I have recently installed a new basketball goal for my kids. I now need to install a net behind it as the balls tend to end up in the neighbor's yard over and over again and it drives their dogs crazy.

I need to go up 17' with the poles (top of the basketball goal backboard with rim at 10' is 13' so I want to go up 4' over that).

I purchased two 21' schedule 40 galvanized steel pipes (3") along with #4 rebar and some 5/8" stainless steel all thread that I plan on putting through the base of the poles in a criss cross fashion to prevent the poles from turning in the concrete.

My question is how deep do I need to bury the poles? There will be no "load" on the poles as the net weighs less than 40lbs total. I have read everything from two feet to 8 feet.. My plan was to dig 4' down and 16" in diameter flared at the bottom of the hole and then plumb the poles and fill with concrete. About have way through the fill I was going to throw in 4 - 3' #4 rebar vertically then continue to fill.

My other question was the use of a solotube as opposed to just a hole in the ground with a flare at the bottom. Should I use the solotube sans the flared bottom or just dig the hole and flare it?

We live in central Phoenix so frost/freezing is almost never a problem.


  • Nearly identical question (where I provided an answer): diy.stackexchange.com/questions/82698/… – isherwood Feb 2 '16 at 22:08
  • If this is for a kids basketball goal there most definitely will be occasional side loading on the poles, kids are good at improvising ways to inadvertently destroy things. – whatsisname Feb 3 '16 at 0:37

overkill if you ask me. fundamentally this is just to hold up a net, correct? the only load on the net is going to be wind and the odd basketball.

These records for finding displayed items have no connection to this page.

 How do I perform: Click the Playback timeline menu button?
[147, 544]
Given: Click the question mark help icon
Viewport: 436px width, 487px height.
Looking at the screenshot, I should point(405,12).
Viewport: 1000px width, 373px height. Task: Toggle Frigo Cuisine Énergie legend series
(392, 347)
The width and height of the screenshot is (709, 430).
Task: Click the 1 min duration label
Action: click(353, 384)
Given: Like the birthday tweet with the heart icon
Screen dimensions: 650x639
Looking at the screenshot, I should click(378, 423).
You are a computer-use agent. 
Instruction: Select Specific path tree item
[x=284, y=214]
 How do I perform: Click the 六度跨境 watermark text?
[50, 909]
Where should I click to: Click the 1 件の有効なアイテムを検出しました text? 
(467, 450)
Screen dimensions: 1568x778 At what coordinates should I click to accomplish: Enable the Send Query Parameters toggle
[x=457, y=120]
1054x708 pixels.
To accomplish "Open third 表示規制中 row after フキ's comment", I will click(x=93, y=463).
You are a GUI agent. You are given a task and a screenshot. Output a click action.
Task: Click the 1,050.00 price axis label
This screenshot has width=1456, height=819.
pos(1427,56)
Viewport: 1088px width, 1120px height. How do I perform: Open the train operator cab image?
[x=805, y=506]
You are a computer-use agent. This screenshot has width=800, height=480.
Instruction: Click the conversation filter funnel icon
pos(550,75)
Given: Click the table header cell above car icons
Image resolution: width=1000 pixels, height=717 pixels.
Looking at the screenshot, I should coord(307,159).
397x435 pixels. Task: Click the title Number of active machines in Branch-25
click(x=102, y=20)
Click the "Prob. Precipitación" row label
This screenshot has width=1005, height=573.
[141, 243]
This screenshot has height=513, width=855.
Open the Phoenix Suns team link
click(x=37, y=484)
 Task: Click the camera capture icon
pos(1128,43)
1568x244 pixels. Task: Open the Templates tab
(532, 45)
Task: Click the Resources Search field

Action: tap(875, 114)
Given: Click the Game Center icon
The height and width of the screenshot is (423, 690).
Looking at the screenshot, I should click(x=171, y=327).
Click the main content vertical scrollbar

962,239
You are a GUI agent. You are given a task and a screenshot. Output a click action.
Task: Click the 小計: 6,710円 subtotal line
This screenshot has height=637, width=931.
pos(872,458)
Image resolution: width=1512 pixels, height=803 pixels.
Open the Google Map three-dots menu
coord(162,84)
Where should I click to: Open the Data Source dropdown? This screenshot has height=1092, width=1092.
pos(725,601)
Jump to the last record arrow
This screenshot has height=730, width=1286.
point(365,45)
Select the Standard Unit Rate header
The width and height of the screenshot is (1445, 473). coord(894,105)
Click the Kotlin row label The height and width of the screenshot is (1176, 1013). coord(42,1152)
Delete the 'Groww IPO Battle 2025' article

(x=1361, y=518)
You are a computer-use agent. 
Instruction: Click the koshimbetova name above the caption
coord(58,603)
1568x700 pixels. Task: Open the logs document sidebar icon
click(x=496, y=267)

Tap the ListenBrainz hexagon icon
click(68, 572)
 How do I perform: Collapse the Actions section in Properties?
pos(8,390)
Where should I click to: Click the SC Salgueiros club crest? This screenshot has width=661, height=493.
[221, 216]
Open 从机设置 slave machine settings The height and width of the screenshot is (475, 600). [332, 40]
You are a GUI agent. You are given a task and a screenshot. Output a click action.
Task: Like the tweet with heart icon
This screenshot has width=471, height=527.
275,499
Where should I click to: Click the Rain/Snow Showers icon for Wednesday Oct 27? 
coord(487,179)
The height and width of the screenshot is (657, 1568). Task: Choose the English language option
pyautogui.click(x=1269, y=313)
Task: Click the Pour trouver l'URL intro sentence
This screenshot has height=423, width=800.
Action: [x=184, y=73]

what you need to worry about are the following:

1) overturning moment of the net/post assembly. this is how much force it will take you to pull or push the net/post assembly over or enough that it moves. just ball parking here, but a 2lb basketball lobbed over the backboard and missing may hit the net with a variety of forces (angle, speed of ball impact, tautness of the net, etc), but lets say for the sake of argument its equivalent to 20lbs of force. that means the torque on the base is going to be 14' x 20lbs = 280 ftlbs of force. this is also assuming the wind load on the net will be pretty negligible (large openings, thin web stranding)

2) assuming a safety factor of 4, lets work with 1200 ft lbs of force as the torque to be resisted. if you anchor a post in the ground, regardless of how you do it, the thing resisting the torque is the soil itself (and the mass of the base/post/net assembly). even in the loosest sand, 1200 ftlbs of force isnt very much. you could probably just drive the post into the ground 4 ft and it would be sufficient to resist the load described above.

3) if you do insist on using concrete (certainly easier than driving a 2" post 4ft into the ground with a post driver), you want the concrete to be installed so it is in direct contact with undisturbed ground. the undisturbed part is the key. as soon as you disturb the soil, compaction and liquefaction issues arise that make the post more susceptible to movement under torque or side loading conditions. if you put in a 16" post, it will help to resist the overturning moment better (large surface area on the post to push against and thus be pushed back on by the ground). do not use a sonotube. sonotubes are just there to make a post smooth and slippery so frost heaving minimizes vertical displacement of posts.

4) depth is governed by frost penetration. always put your foundation (whatever it is) at least 18" below max frost penetration. 4 ft is pretty standard everywhere in canada. just beware of going deeper than that as there are many services buried below ground. call before you dig.

5) you dont need rebar or threaded rod. once the concrete sets up around the pipe, it will never rotate in a million years under your scenario. the pipe itself is your rebar. if you are worried about, just get macrofibre reinforcement added to your mix when you pour it. you dont need it though.

6) flared sonotube bases are just to increase overall vertical load of a concrete post in soft soils. totally not applicable to what you are doing and will actually make your situation worse due to the loose compaction of the backfill over the base when you are done.

you may want to dial it back a few thousand notches and just use fiberglass pole whips and guy lines to hold up your net. much faster, more flexible installation, and far less permanent. will probably do a better job too.

hope that helps.

fyi - you never specified what size of pipe you are using. schedule only refers to the wall thickness and burst strength of a pipe. use 2". its readily available, and about the biggest you want or need to be manageable for the typical home diy type.


4 feet is probably an overkill. The building code in my area requires 30 inches for deck supports where the load is much greater.

You don't need rebar or a tube, just pour Quikrete mix it with water in the hole while holding (or somehow supporting) the steel poles. In 10 - 15 minutes the concrete will set enough so you can remove the supports.